Last winter, without a battery, I averaged 20p import on Cosy and a bit less in spring and autumn. Solar helps as it offsets the morning day rate if you have enough solar to run the house. This year since the addition of a battery, we only import during the 3 cheap rate periods (3h+3h+2h) which works out perfectly for recharging the battery 3 times daily with a maximum of 6h between the cheap rate slots.
I've continue to watch Agile pricing, but most days the cheapest agile slots have not been as cheap as the 8h of cheap rate Cosy, and super low or negative days have been few and far between. I'm kind of happy knowing my electricity is costing me 14.8p/kWh and the consistency of 8h of cheap rate per day and knowing when those 8h will be (Agile was hard work unless you find a way to automate it in something like Home Assistant).
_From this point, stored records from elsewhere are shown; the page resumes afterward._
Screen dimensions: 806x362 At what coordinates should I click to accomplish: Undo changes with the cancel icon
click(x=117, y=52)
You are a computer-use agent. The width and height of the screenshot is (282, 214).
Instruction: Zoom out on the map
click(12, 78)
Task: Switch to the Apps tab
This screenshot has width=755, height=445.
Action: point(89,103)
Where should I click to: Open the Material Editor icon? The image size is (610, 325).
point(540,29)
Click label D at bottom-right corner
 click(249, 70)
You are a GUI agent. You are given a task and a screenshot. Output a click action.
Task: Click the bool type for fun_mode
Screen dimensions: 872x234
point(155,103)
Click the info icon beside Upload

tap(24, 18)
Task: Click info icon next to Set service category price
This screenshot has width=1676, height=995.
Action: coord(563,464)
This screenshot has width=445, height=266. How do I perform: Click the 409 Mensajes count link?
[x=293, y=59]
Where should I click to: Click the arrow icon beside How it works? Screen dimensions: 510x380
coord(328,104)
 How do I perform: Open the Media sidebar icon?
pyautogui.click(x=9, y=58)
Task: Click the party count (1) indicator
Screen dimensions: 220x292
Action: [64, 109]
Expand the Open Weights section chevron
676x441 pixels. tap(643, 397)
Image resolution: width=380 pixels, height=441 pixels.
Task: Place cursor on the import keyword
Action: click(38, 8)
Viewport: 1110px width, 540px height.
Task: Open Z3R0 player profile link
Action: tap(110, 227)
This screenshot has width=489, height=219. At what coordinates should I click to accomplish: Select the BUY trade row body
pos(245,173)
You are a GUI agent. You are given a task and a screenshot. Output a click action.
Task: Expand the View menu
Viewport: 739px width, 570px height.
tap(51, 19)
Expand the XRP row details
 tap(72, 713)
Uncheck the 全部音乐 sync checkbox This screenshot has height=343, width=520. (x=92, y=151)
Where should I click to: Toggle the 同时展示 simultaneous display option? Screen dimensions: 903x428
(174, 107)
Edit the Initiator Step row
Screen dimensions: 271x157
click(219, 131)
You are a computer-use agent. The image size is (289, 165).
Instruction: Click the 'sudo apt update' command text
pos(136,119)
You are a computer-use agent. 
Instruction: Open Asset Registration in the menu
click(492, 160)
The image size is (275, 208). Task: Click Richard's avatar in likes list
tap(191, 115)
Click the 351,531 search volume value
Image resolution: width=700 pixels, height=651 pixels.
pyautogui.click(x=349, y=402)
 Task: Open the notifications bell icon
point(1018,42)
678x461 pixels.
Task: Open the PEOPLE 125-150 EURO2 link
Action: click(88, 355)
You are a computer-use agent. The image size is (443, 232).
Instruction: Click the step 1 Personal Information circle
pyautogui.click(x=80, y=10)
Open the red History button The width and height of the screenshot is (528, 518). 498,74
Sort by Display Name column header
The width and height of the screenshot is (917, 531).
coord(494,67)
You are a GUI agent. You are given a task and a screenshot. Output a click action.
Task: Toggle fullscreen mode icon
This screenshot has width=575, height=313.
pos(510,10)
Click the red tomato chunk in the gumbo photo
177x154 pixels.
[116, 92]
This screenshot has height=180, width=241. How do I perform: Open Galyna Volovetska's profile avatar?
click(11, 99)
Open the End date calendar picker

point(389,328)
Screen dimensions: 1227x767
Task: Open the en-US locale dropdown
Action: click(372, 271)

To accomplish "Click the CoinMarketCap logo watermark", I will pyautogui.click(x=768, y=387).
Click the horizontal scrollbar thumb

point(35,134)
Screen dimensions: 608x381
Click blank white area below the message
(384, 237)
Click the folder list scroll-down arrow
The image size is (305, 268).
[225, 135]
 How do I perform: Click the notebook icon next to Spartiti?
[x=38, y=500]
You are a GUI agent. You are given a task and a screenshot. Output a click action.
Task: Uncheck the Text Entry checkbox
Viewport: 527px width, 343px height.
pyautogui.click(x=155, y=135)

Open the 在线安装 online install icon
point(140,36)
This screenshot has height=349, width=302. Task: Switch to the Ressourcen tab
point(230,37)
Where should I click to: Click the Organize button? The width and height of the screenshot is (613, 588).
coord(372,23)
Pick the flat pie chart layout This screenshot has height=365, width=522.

Our green credentials: 12kW Samsung ASHP for heating, 7.2kWp Solar (South facing), Tesla Powerwall 3 (13.5kWh), Net exporter0 -
I dithered long and hard over whether to purchase a solar battery to complement my panels, and concluded that as far as amortising the outlay was concerned the break even point was so far off as to make the exercise unviable. Same thing when I have revisited the topic since. Needs to be said however that this is a 1-man household with "moderate" consumption in the North East where the sun doesn't always shine. And the occupant doesn't take kindly to lifestyle bodyclock changes a la Quantas pilot's model. For the latter I could imagine that Cosy could be a better bet. Agile - I just don't know. It comes across as a gamble.
Telegraph Sam
There are also unknown unknowns - the one's we don't know we don't know0 -
Have stopped looking and turned off battery import. There's just about enough daylight at the moment for me to get to sunset with a fully charged battery. It's a good excuse to put off doing laundry, although I have run the DW and we're not actually cooking a huge amount at the moment - salads for lunch and mostly reheating in the evenings as we're busy. Hopefully there'll be more wind/solar soon and the high prices will be offset somewhat.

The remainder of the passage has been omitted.